Why stepping back and empowering your team can lead to better creative work.

The career path from creative to creative director is stupid. 

We expect someone who has spent years coming up with ideas, making pretty things and writing puns to naturally be able to inspire and lead as a manager.  

I used to think that others thrived in this transition, gifted with some creative director gene. But now that I’m helping some of my associate creative directors transition into the role, I’m convinced that our industry just doesn’t prepare people for it. 

If there is a creative director gene, I certainly wasn’t born with it.

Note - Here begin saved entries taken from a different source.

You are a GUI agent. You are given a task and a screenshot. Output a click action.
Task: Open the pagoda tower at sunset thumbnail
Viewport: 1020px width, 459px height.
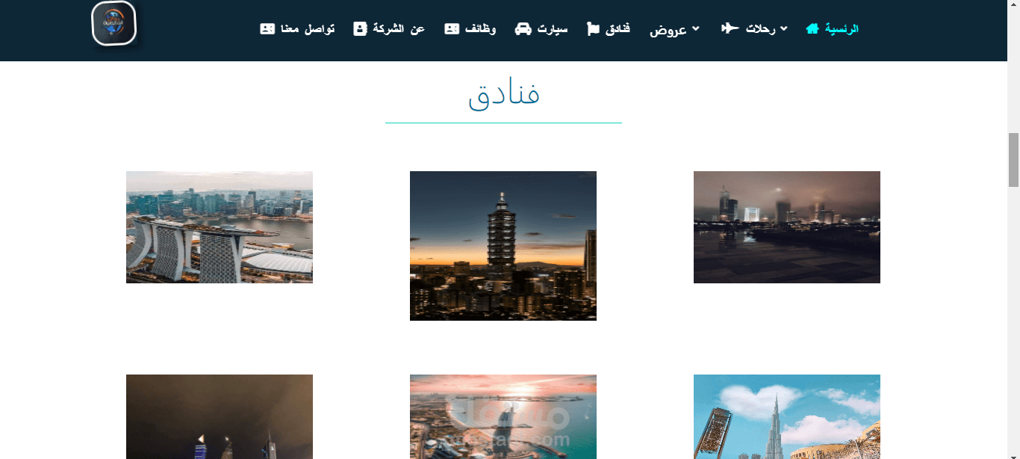pyautogui.click(x=503, y=246)
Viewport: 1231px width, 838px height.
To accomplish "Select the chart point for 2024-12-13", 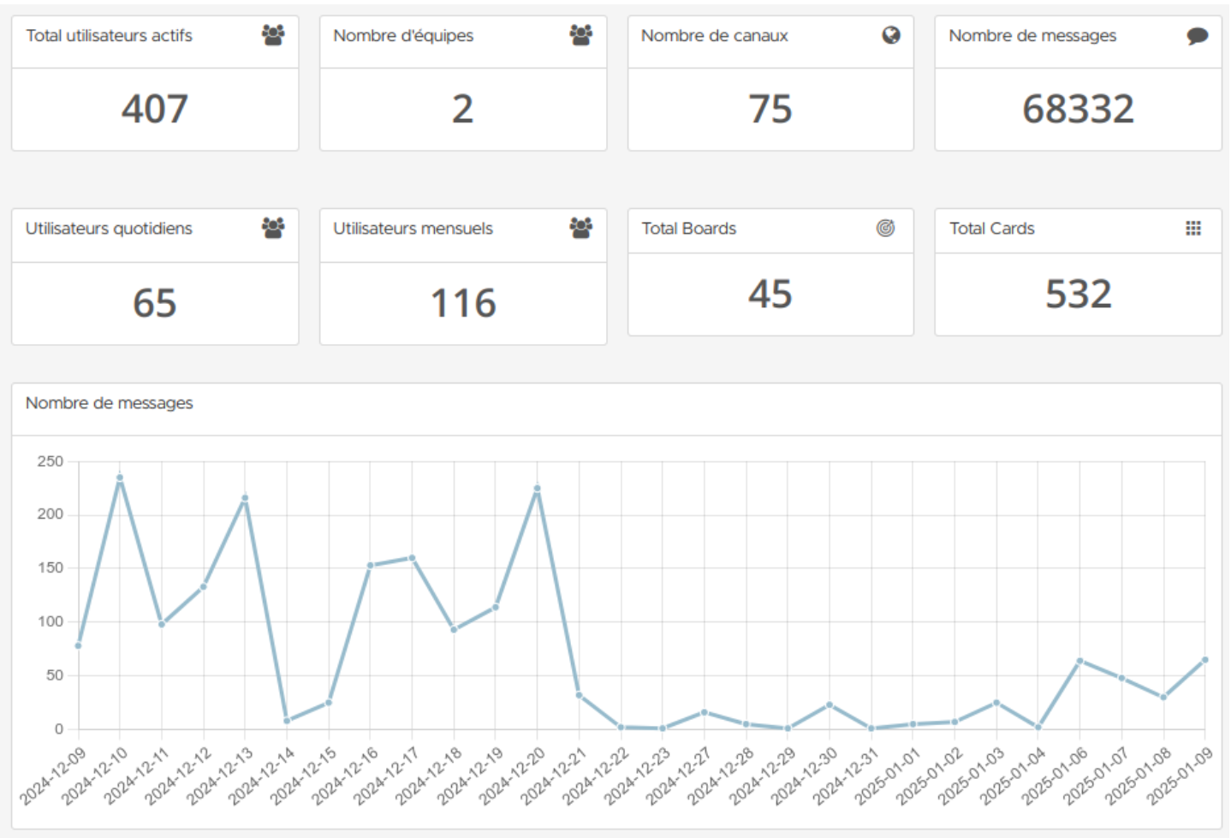I will tap(245, 497).
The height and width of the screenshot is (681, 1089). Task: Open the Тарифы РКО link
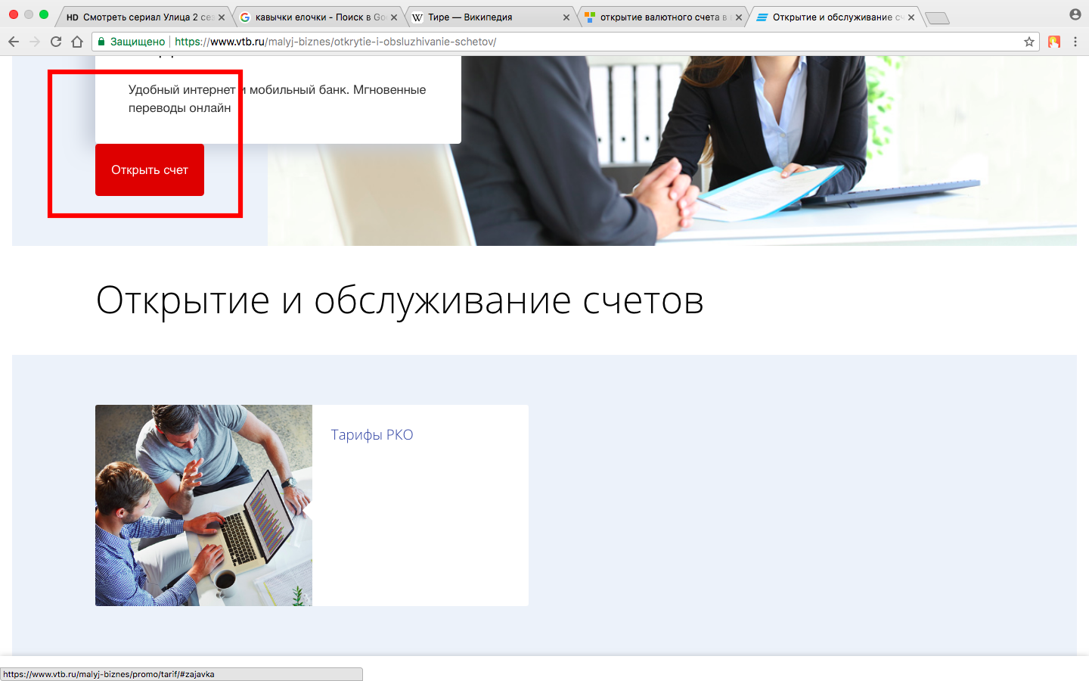(x=371, y=435)
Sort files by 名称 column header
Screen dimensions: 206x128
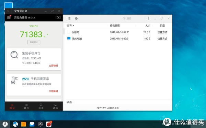(70, 26)
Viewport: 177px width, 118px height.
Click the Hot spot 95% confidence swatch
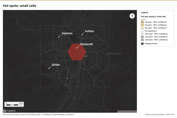[142, 25]

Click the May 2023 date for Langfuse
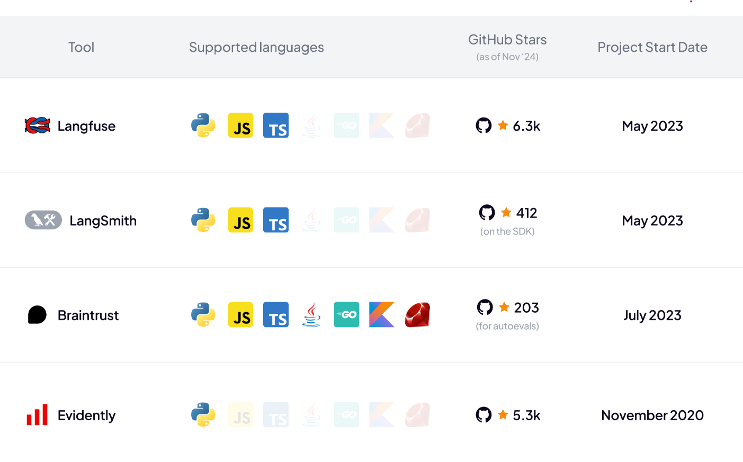652,125
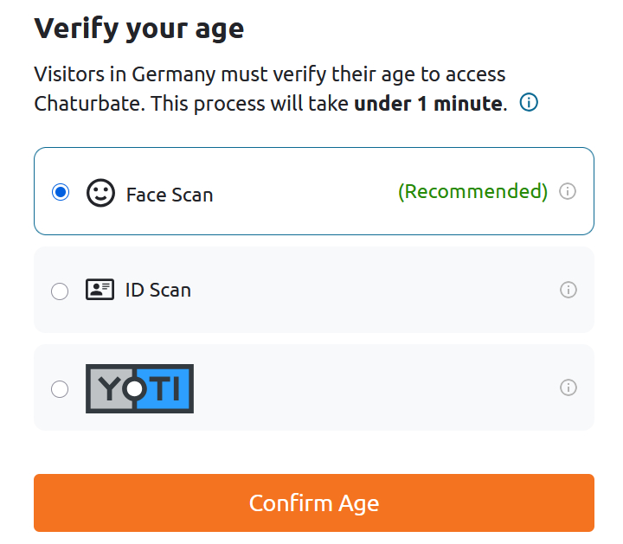Screen dimensions: 623x544
Task: Choose the ID Scan radio button
Action: [60, 291]
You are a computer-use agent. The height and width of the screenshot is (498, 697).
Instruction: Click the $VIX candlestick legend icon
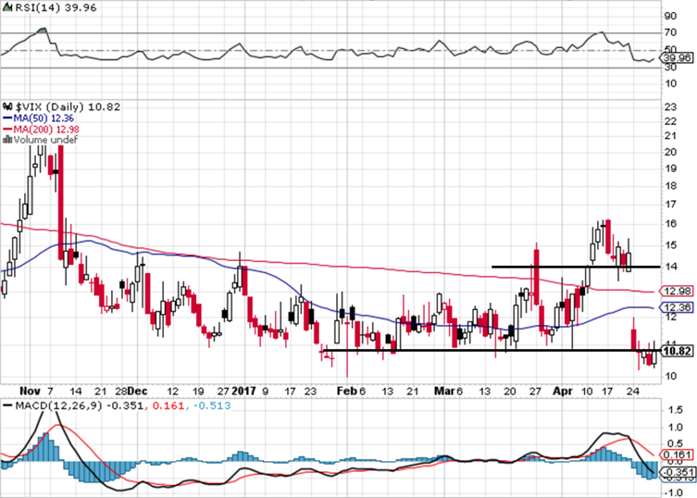[7, 106]
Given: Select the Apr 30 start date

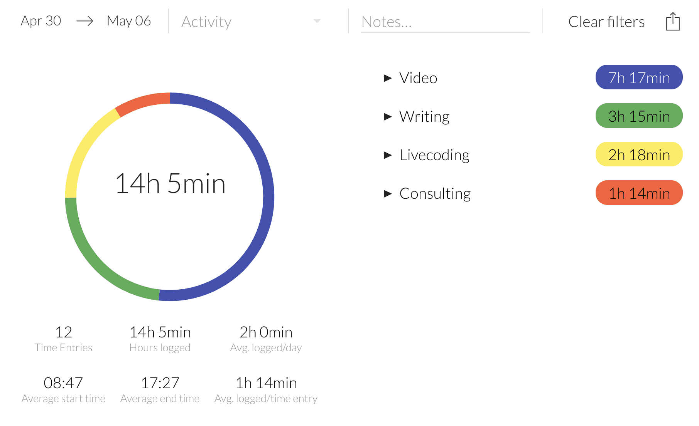Looking at the screenshot, I should click(x=41, y=21).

In the transition from making work to overseeing it, I was totally lost. I didn’t know how to articulate what I wanted from the team, so I micro-managed. I ended up getting frustrated, and finally just did it myself. Worst. Creative. Direction. Ever.

When I looked for resources—a book, a blog, someone to tell me what to do—I came up empty handed. So I spiraled, questioning my profession, my skills, my life choices.

Fast forward a bit, and I was on a tour of Sagrada Familia in Barcelona. I tuned in just in time to hear the tour guide mention how the artist who designed the stained glass windows did so long after Gaudi, the architect, had died.

This rocked me. I had been taught that creative control was sacred. That obsessing over every detail was the only way to make something truly great. But Gaudi came up with the best idea of his life knowing he would die before it was completed.

It hit me like a ton of bricks that Gaudi may have been the best creative director of all time. 

He came up with the structure, provided the most epic briefing in history (“who needs paintings, paint the walls with light”), and then handed the reins to people he trusted. He didn’t nitpick or hover. He found talented people he trusted and let go. And damn, did it work!

Still, the control freak in me was genuinely surprised when I discovered this could apply to my job in advertising. Providing a structure and trusting my teams to deliver was not just an extremely functional model, but it freed up my time while allowing my team to grow. 

Giving my teams the freedom to create led to better work than I would have thought of by myself.

Maybe Gaudi was born with the creative director gene. But I like to think that the current state of Sagrada Familia is different from what he imagined. And if he could see it now, he’d still be a bit surprised to find that it’s better.